Text section:
## BEGIN

/*
	yukicoder score contest (2022.6.12)
	author: square1001
	
	<< solution outline >>
	- repeat outputting the track with "the highest probability"
	  - probability estimation = bayesian
	  - assume that the probability to be walls are "independent"
	- highest probability track: search by dijkstra's algorithm
*/

#include <cmath>
#include <queue>
#include <string>
#include <vector>
#include <iostream>
#include <algorithm>
using namespace std;

uint64_t seed = 123456789ULL;
uint64_t xorshift64() {
	seed ^= seed << 13;
	seed ^= seed >> 7;
	seed ^= seed << 17;
	return seed;
}
int rand_int(int l, int r) {
	return l + int(xorshift64() % (r - l));
}
double randouble() {
	return double(xorshift64()) / double(uint64_t(-1));
}

class state {
public:
	int x, y; double prob;
	state() : x(-1), y(-1), prob(0.0) {};
	state(int x_, int y_, double prob_) : x(x_), y(y_), prob(prob_) {};
	bool operator<(const state& s) const {
		return prob < s.prob;
	}
};

int solve(int H, int W, double p) {
	// ---------- INITIAL CONFIGURATION ---------- //
	const vector<int> dx = { 1, 0, -1, 0 };
	const vector<int> dy = { 0, 1, 0, -1 };
	const string ds = "DRUL";
	const int T = 1000;
	const double wallp = 150.0 / 760.0; // (= ~19.7%)

## END

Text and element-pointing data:
## BEGIN

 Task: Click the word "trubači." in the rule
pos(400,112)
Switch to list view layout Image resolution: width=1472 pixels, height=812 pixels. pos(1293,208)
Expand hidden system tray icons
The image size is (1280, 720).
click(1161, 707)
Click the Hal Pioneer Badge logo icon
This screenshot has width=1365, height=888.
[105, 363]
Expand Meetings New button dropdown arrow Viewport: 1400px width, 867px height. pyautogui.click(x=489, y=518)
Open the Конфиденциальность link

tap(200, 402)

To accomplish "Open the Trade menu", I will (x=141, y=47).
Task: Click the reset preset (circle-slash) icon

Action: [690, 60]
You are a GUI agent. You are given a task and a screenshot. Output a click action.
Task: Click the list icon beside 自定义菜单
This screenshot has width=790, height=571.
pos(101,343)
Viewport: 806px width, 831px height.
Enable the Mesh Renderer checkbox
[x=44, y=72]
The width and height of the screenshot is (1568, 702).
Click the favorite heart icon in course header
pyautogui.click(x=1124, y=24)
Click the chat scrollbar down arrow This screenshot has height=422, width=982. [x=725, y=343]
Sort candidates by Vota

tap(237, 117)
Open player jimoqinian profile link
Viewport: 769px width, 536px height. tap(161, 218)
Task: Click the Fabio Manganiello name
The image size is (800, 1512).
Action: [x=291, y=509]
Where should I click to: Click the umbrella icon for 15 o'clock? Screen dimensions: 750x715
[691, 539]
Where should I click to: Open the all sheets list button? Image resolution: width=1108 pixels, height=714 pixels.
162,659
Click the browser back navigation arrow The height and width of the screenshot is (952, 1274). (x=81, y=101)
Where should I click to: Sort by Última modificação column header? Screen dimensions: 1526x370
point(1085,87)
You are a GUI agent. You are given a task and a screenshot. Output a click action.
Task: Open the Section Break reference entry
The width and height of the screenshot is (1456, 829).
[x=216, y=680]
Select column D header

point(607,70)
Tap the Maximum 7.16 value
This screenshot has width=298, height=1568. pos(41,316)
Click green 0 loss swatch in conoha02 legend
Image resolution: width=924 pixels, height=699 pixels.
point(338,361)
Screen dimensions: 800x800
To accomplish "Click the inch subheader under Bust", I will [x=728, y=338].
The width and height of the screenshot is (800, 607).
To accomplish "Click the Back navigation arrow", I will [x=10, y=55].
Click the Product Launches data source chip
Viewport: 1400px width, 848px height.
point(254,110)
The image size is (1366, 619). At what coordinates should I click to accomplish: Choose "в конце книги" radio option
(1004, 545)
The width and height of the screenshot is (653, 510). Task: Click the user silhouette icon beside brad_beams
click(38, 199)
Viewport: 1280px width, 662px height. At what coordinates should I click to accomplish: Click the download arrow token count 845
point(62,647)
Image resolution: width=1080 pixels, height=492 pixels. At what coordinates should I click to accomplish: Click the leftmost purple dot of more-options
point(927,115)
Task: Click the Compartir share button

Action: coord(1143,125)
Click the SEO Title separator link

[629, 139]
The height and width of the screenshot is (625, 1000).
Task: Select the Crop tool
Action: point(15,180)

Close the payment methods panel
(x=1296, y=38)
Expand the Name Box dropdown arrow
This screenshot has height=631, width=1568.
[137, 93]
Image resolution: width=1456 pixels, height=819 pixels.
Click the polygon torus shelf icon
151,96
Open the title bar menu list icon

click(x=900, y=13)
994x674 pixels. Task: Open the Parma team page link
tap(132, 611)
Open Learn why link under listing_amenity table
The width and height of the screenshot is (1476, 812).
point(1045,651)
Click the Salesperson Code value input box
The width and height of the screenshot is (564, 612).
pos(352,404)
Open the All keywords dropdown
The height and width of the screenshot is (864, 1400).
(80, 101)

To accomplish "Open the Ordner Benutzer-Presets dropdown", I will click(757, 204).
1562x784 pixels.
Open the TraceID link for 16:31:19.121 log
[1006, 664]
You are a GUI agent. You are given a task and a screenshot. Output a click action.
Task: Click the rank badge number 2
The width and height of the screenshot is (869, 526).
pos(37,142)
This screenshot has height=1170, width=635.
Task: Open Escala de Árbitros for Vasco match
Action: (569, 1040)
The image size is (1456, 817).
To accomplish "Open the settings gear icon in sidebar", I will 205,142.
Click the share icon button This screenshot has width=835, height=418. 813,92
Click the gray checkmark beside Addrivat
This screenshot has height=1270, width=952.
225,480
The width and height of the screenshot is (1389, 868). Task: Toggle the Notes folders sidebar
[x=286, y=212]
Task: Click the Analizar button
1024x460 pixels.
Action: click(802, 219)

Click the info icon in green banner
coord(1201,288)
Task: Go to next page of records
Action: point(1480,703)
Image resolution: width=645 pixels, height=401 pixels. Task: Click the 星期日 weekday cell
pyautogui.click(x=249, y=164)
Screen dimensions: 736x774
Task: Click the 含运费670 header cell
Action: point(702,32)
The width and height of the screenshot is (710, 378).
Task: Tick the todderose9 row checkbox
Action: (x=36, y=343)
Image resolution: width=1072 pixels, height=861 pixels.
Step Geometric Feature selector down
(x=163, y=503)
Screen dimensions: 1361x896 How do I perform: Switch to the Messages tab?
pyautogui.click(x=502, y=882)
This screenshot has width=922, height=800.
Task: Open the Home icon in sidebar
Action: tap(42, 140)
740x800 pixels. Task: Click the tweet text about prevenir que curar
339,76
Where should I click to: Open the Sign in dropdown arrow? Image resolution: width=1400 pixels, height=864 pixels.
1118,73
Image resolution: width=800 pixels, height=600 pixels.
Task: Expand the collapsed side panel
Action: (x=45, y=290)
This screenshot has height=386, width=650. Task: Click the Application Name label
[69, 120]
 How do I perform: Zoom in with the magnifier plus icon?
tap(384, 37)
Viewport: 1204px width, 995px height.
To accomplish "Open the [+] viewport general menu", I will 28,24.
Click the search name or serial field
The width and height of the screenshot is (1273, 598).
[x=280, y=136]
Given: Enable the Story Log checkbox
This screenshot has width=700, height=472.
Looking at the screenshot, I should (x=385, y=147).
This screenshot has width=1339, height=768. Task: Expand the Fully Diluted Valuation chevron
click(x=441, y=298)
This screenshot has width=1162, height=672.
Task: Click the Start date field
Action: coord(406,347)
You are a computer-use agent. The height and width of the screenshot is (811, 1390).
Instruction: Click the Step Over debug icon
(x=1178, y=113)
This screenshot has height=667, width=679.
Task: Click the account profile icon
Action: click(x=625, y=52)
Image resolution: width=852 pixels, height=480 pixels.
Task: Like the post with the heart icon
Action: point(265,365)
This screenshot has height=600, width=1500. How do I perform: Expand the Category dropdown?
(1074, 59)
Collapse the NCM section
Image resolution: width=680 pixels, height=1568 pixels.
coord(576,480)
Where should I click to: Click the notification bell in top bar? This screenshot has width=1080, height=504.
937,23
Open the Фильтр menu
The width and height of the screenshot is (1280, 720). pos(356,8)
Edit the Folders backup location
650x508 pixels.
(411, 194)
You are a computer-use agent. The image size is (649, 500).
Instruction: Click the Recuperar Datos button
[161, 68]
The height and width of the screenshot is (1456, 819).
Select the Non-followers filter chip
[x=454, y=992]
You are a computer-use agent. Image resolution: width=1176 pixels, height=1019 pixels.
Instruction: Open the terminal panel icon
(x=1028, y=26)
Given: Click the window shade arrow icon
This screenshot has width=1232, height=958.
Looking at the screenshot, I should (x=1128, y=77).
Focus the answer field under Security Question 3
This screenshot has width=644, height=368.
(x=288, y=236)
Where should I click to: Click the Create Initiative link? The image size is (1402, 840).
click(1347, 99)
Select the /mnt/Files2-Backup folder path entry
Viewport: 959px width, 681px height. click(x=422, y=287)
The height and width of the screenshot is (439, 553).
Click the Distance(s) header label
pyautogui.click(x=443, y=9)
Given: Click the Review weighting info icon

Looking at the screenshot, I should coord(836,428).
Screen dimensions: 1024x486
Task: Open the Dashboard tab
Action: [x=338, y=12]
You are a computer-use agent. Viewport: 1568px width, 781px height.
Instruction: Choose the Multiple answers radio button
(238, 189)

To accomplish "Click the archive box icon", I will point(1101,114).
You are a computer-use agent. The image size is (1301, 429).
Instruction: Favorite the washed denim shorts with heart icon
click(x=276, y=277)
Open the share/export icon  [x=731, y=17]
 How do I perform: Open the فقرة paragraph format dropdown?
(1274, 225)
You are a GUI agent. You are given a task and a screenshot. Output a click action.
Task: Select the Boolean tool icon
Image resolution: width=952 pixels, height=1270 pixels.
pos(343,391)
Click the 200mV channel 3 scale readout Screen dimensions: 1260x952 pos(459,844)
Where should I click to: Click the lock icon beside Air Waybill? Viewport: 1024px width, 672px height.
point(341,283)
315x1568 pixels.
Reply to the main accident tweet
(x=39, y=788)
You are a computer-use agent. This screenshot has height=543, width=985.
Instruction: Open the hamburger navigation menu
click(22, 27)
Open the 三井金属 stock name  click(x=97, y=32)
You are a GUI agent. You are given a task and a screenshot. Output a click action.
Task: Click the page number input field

## END

Task to carry out:
In the contest solution code, copy the part from "int solve(int H, int" to "760.0; // (= ~19.7%)" and replace "wallp" with "wall_prob".

Result:
int solve(int H, int W, double p) {
	// ---------- INITIAL CONFIGURATION ---------- //
	const vector<int> dx = { 1, 0, -1, 0 };
	const vector<int> dy = { 0, 1, 0, -1 };
	const string ds = "DRUL";
	const int T = 1000;
	const double wall_prob = 150.0 / 760.0; // (= ~19.7%)